MuskogeePhoenix.com, Muskogee, OK

Local News

October 8, 2013

Sadler kids help in blood drive

Too young to donate, they work as greeters, aides

Sadler Arts Academy teacher Jenny Jamison had a special pride watching her third-graders greet and serve donors at a blood drive Monday at the school.

She remembered how donated blood saved her life three years ago after a problem pregnancy.

“I am the recipient of blood donations,” Jamison said. “When my daughter was born three years ago, I needed 36 units of blood and blood products. You’re humbled a little bit when you receive that much blood.”

Jamison coordinated the Pint-Size Hero blood drive Monday at Sadler. Approximately 50 donors participated.

She said she got the idea when she talked with a Red Cross blood drive coordinator, who suggested having such a drive at the school.

“My students could work it,” Jamison said. “I wanted them to experience putting together something for someone else. They’re greeters, signing people in, serving refreshments. They’re also asking gobs of questions about what everything is.”

Sadler students, who are too young to give blood, also recruited family, friends and neighbors to donate blood.

A couple of minutes after the Monday afternoon drive started, third-grader Ashlen Freeman boasted, “Mrs. Jamison, we have 10 people signed up already.”

Donors streamed in from 2 to 6 p.m. Some were Sadler teachers, who donated while their students watched.

COLLECTED DATA:
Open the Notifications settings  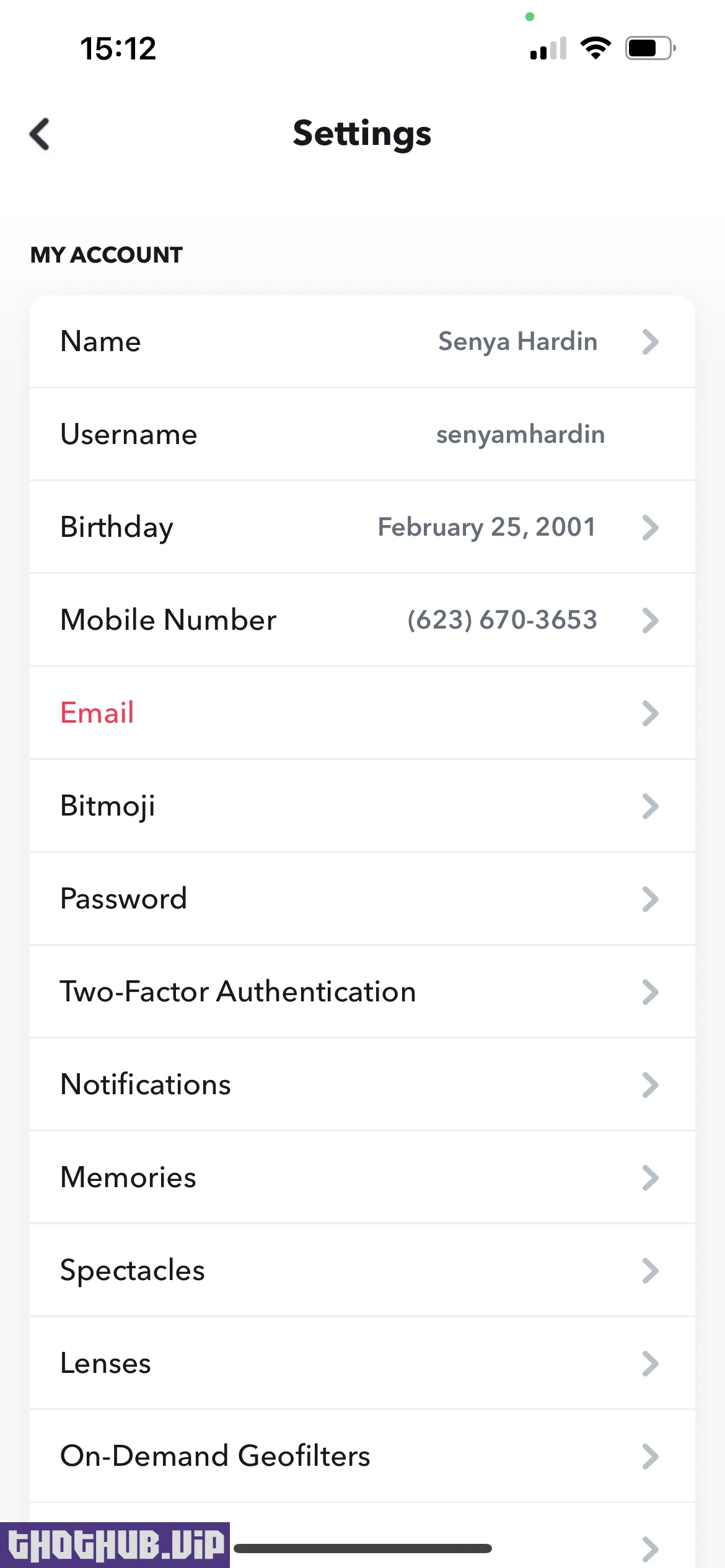[x=146, y=1084]
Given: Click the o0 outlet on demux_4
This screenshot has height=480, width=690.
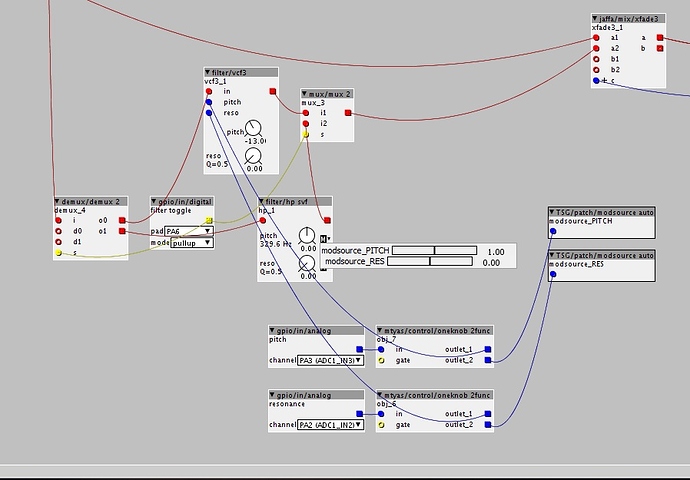Looking at the screenshot, I should [x=122, y=219].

SET OF TASKS:
1. In the blood drive article, how many units of blood and blood products did Jamison need when her daughter was born?
2. Reproduce the part of the blood drive article between "She said she" and "to donate blood.", inclusive.
3. Resume the blood drive article after its last sentence.

ANSWERS FOR THE TASKS:
1. She needed 36 units of blood and blood products.

2.
She said she got the idea when she talked with a Red Cross blood drive coordinator, who suggested having such a drive at the school.

“My students could work it,” Jamison said. “I wanted them to experience putting together something for someone else. They’re greeters, signing people in, serving refreshments. They’re also asking gobs of questions about what everything is.”

Sadler students, who are too young to give blood, also recruited family, friends and neighbors to donate blood.

3.
Sixth-grade teacher Jessica Hiseley said she hadn’t given blood in years, but she was going to try Monday.

“I tend to be anemic,” she said.

Hiseley’s mother, Jennifer Gaddy, also gave blood.

“My two grandchildren go to school at Sadler,” she said. “We’ve got a family thing going on here.”

Gaddy, a registered nurse, said she knows the importance of giving blood and she does it when she can.

“Our blood supplies are constantly being drained. We need our reserves built up,” she said. “I’m a type O negative, which is considered a universal donor. I’m very popular, and they call me frequently.”

Jamison said her students had been planning the drive for several weeks.

“We did a lot of talking, planning, asking questions,” she said. “They made posters, made banners to get them used to promoting.”

Students’ vocabulary and spelling words have focused on the human body this year.

“So a lot of words are about blood,” Jamison said.

She recalled her need for blood when she was giving birth to her fourth child.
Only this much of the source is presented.